> _SHORT PROBLEM_: Rewrite the lines below, from the one containing "Select the 'Geimpft" through the one containing "Looking at the", as a numbered list that omits any blank lines.

> _RECORDS PROVIDED_:
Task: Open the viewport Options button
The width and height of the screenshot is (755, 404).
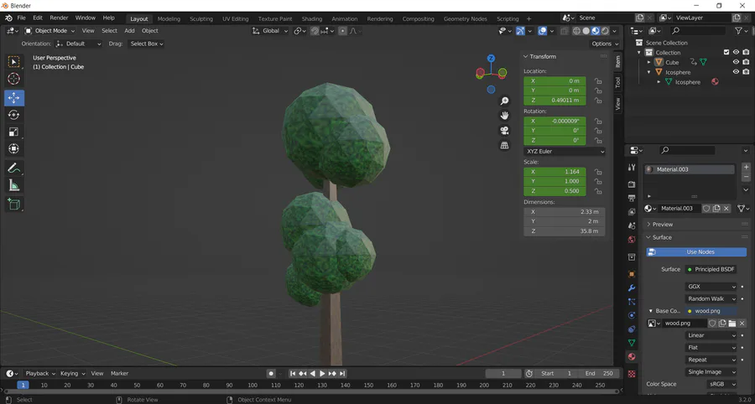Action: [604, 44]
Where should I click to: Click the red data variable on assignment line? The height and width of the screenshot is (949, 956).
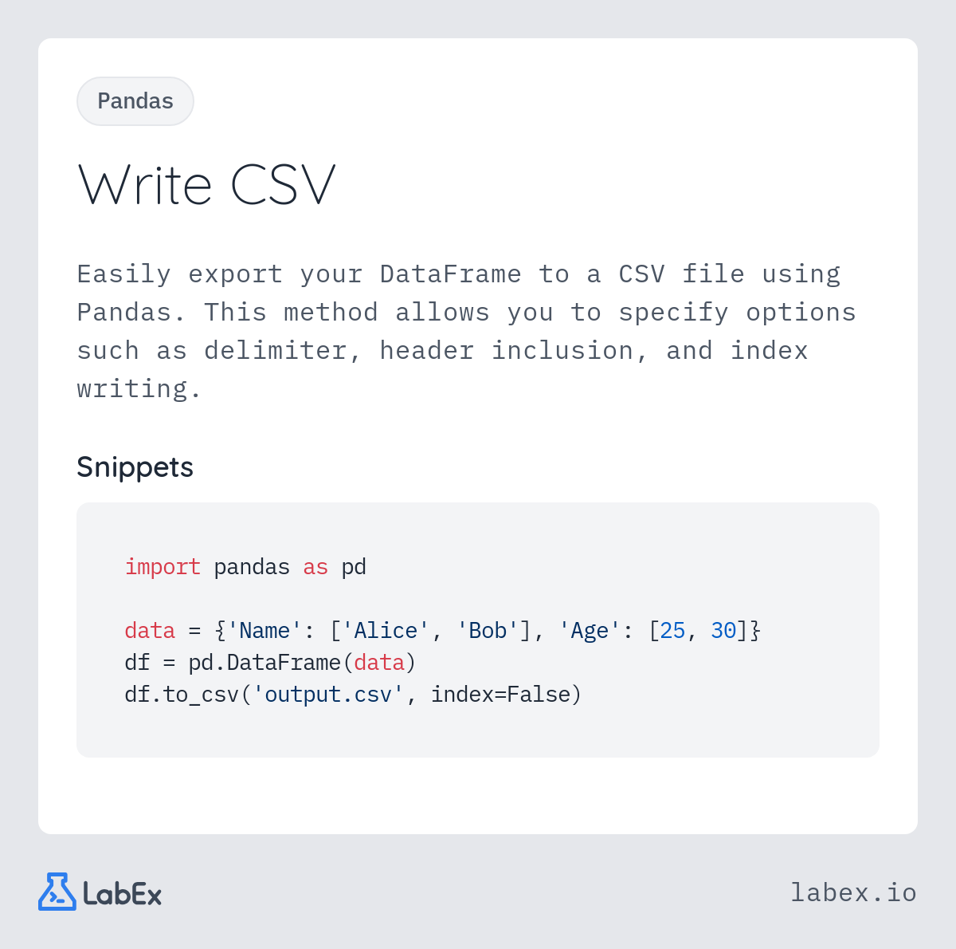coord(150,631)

--

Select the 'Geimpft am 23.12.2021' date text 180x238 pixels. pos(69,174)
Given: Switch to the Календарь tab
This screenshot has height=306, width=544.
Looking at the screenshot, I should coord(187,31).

> _EXERCISE OUTPUT_:
1. Select the 'Geimpft am 23.12.2021' date text 180x238 pixels. pos(69,174)
2. Given: Switch to the Календарь tab
3. This screenshot has height=306, width=544.
4. Looking at the screenshot, I should coord(187,31).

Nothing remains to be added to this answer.